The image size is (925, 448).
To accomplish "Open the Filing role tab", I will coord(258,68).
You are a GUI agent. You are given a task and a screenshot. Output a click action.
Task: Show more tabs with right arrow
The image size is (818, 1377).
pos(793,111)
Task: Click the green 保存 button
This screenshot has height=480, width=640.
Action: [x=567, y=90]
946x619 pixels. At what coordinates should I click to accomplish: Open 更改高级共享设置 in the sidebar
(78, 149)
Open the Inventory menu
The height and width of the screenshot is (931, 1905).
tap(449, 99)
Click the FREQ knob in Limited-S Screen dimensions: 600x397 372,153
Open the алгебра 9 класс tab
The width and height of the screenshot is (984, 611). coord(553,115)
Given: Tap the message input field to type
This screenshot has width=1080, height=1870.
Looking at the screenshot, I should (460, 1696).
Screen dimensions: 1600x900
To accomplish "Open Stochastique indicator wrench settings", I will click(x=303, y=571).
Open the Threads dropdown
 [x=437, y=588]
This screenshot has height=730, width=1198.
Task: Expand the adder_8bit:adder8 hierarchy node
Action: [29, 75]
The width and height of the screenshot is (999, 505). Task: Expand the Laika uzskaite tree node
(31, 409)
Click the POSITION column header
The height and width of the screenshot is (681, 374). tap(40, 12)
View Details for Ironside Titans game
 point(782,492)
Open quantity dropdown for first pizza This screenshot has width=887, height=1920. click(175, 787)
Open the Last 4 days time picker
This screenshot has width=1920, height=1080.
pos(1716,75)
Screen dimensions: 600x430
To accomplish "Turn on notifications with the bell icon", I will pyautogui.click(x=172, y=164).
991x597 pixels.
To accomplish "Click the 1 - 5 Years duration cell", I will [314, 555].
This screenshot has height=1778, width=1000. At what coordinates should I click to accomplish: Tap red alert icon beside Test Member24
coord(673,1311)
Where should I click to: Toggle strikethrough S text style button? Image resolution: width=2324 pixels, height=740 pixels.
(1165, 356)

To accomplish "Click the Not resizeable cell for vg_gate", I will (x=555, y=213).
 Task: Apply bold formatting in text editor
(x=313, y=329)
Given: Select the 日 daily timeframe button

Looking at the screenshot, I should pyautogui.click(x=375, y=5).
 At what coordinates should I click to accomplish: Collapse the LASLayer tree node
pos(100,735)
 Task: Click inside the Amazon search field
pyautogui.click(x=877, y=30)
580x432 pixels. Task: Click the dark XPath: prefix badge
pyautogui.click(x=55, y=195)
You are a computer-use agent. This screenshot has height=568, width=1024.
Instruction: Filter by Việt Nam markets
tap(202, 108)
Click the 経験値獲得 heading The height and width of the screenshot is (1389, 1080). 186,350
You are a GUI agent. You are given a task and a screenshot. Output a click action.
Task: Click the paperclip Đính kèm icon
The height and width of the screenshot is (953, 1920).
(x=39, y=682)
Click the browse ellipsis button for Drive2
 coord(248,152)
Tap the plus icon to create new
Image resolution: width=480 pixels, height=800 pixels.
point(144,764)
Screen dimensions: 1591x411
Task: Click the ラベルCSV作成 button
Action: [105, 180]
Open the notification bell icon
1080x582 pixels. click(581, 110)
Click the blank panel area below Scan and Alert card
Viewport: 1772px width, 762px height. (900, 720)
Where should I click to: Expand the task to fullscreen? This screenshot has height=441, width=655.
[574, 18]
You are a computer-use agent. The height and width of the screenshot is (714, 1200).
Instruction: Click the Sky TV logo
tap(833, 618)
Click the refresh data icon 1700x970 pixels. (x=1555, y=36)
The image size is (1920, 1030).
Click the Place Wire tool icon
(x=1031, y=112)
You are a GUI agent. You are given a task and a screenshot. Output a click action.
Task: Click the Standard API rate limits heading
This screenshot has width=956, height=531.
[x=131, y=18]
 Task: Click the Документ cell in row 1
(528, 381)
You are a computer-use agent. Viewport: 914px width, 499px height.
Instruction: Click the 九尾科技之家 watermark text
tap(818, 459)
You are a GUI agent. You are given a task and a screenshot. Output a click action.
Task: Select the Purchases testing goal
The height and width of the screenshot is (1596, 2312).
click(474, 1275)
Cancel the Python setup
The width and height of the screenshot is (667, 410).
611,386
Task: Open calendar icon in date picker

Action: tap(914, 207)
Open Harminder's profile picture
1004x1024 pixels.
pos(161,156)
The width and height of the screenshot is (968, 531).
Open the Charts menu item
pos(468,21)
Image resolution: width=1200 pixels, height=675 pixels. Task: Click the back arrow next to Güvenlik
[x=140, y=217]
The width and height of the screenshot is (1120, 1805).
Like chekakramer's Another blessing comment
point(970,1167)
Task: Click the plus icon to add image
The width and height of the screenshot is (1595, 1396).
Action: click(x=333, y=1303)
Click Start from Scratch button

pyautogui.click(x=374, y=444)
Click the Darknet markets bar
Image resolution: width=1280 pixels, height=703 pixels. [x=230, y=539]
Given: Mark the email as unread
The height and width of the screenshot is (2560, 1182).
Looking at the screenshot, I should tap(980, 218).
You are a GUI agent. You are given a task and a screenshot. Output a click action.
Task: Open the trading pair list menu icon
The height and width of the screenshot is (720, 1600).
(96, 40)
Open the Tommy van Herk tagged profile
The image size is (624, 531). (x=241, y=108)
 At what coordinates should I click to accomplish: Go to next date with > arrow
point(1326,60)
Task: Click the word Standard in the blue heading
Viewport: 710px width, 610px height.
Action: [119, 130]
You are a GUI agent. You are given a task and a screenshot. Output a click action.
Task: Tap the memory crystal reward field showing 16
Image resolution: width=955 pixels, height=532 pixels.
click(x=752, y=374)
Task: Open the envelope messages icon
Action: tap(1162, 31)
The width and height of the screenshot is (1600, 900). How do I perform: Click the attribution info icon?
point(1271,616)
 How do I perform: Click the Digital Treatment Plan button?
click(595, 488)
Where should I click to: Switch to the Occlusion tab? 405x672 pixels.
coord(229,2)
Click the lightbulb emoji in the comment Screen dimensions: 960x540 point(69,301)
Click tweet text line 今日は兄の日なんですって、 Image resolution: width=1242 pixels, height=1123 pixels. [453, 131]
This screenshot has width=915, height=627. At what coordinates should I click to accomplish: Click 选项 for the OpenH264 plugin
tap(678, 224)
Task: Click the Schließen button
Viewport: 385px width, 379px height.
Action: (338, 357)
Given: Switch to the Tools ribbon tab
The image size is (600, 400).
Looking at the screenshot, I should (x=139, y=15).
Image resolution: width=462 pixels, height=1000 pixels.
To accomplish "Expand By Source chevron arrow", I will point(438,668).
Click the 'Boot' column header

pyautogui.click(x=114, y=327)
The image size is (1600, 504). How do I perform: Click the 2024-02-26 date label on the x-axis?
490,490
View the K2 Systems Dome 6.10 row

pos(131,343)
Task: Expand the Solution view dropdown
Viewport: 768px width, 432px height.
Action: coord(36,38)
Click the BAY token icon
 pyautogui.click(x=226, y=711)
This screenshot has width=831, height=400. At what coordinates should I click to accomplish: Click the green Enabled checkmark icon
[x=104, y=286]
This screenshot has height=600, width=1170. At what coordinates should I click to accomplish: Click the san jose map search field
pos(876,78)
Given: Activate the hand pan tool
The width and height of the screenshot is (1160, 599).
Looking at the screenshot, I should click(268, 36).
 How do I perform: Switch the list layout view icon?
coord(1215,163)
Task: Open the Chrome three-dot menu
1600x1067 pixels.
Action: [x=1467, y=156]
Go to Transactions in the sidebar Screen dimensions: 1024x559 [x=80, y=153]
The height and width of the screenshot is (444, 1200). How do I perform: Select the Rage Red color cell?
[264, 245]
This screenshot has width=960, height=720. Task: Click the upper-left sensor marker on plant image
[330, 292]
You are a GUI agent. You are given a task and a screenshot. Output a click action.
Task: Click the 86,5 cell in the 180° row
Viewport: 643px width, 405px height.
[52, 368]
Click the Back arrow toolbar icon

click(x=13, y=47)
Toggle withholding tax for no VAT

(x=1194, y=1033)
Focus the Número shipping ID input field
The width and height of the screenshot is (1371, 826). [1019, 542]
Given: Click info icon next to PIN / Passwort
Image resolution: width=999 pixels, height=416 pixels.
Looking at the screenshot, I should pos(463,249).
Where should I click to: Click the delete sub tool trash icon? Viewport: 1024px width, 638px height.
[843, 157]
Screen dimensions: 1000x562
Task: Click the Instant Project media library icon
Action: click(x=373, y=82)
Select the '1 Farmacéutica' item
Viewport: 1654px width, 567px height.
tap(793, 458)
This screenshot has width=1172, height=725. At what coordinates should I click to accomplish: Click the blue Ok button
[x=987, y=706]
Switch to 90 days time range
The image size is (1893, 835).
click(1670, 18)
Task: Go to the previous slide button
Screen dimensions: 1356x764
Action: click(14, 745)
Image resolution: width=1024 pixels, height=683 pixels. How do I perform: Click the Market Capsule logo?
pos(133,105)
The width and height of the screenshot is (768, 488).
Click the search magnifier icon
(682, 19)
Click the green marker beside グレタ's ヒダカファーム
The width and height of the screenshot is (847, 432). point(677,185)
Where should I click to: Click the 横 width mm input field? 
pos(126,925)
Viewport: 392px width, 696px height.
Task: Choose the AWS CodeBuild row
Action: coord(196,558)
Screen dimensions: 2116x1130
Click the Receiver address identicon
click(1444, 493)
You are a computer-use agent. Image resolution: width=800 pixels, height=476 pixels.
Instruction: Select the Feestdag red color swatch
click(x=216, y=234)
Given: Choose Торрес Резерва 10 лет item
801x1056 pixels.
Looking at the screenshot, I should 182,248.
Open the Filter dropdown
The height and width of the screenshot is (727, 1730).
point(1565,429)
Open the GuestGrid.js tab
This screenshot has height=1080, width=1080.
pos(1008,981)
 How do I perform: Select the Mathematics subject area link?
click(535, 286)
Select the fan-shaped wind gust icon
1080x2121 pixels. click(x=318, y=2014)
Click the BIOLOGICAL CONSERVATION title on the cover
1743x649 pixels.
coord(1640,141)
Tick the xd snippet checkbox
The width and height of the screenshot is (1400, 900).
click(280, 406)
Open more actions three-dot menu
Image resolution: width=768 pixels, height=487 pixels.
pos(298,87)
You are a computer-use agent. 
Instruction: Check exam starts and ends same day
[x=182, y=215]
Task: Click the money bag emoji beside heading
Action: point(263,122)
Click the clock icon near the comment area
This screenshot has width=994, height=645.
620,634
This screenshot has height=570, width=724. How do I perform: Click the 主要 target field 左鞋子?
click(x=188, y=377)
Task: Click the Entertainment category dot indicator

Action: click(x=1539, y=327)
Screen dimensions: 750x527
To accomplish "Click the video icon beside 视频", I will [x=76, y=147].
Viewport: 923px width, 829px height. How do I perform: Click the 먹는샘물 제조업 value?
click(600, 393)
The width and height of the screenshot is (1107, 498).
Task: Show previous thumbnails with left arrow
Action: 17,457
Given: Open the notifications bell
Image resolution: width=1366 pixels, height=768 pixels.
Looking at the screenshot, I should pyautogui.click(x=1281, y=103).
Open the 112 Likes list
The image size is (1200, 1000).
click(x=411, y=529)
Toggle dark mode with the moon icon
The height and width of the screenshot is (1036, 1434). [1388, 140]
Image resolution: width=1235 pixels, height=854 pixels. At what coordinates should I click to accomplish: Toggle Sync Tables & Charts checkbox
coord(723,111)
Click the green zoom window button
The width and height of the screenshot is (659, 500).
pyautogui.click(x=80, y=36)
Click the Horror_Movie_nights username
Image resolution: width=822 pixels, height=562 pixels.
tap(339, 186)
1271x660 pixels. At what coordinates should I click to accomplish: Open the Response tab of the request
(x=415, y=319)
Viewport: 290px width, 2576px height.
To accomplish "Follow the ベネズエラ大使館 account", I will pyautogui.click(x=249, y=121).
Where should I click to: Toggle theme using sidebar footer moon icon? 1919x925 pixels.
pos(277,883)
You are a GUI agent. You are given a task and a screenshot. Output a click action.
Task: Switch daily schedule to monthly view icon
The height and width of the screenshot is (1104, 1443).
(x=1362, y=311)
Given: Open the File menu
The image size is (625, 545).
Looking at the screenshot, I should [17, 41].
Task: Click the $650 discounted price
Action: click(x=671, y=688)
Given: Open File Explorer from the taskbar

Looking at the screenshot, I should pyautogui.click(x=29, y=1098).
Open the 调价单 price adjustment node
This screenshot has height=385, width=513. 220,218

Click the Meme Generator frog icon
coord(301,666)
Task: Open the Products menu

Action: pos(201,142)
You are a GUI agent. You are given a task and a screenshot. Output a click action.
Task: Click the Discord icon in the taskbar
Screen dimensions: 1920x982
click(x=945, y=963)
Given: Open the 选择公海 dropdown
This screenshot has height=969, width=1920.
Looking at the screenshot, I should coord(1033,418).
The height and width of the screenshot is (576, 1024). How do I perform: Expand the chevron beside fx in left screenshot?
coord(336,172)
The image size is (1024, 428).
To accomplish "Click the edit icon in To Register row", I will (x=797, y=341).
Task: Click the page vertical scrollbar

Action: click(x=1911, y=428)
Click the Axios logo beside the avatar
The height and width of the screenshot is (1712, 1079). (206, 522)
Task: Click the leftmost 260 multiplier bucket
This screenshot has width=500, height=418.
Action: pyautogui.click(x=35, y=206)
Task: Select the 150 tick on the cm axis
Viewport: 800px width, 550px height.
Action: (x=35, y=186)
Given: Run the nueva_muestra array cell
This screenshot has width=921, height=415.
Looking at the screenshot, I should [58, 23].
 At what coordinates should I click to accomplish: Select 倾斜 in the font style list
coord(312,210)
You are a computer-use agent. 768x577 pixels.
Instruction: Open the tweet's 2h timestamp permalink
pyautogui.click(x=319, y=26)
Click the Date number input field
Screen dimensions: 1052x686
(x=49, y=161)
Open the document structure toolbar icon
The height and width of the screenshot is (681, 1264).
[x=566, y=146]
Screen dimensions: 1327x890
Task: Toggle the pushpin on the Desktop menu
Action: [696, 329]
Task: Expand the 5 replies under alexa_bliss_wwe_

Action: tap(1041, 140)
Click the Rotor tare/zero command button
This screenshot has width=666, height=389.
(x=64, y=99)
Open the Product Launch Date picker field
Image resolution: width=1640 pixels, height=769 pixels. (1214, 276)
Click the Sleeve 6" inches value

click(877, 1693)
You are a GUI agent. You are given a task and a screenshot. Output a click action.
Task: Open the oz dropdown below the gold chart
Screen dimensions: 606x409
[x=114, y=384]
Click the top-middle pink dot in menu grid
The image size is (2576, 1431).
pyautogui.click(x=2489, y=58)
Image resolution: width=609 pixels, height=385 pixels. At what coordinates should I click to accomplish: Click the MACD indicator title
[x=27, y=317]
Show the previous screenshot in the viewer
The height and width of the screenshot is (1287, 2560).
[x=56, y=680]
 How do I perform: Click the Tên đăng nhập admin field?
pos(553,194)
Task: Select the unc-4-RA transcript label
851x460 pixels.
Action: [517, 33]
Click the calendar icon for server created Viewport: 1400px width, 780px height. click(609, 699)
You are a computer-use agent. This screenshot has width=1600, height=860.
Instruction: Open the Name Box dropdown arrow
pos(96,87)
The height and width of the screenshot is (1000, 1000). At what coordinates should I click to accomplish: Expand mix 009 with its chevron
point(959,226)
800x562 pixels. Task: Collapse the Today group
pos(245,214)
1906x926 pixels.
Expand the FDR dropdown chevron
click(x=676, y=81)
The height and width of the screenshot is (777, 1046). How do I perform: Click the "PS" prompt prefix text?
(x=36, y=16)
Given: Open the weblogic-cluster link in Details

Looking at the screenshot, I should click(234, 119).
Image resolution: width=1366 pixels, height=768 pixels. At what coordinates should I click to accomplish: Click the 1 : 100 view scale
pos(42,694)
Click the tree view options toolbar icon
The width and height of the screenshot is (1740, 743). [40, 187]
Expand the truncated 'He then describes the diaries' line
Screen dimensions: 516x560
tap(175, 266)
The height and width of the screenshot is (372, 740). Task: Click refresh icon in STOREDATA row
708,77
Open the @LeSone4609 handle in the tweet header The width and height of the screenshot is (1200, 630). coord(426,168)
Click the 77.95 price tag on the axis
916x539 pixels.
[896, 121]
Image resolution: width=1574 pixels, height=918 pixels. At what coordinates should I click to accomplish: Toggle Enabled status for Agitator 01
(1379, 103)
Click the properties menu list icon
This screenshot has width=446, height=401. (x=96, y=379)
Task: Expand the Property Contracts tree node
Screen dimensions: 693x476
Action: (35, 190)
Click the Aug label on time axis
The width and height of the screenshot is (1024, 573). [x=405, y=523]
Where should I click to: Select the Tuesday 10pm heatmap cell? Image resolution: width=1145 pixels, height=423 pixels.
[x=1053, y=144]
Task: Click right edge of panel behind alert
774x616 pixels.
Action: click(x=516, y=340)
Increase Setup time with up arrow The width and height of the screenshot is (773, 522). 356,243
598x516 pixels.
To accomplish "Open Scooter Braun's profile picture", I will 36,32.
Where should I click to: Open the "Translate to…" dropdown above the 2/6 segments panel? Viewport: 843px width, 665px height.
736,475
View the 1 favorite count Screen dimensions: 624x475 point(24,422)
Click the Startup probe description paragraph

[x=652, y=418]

-----

Task goal:
A faithful copy is required of the lines from the one with "774x616 pixels." through the last line of the data; please add nothing.

Answer for the task:
774x616 pixels.
Action: click(x=516, y=340)
Increase Setup time with up arrow The width and height of the screenshot is (773, 522). 356,243
598x516 pixels.
To accomplish "Open Scooter Braun's profile picture", I will 36,32.
Where should I click to: Open the "Translate to…" dropdown above the 2/6 segments panel? Viewport: 843px width, 665px height.
736,475
View the 1 favorite count Screen dimensions: 624x475 point(24,422)
Click the Startup probe description paragraph

[x=652, y=418]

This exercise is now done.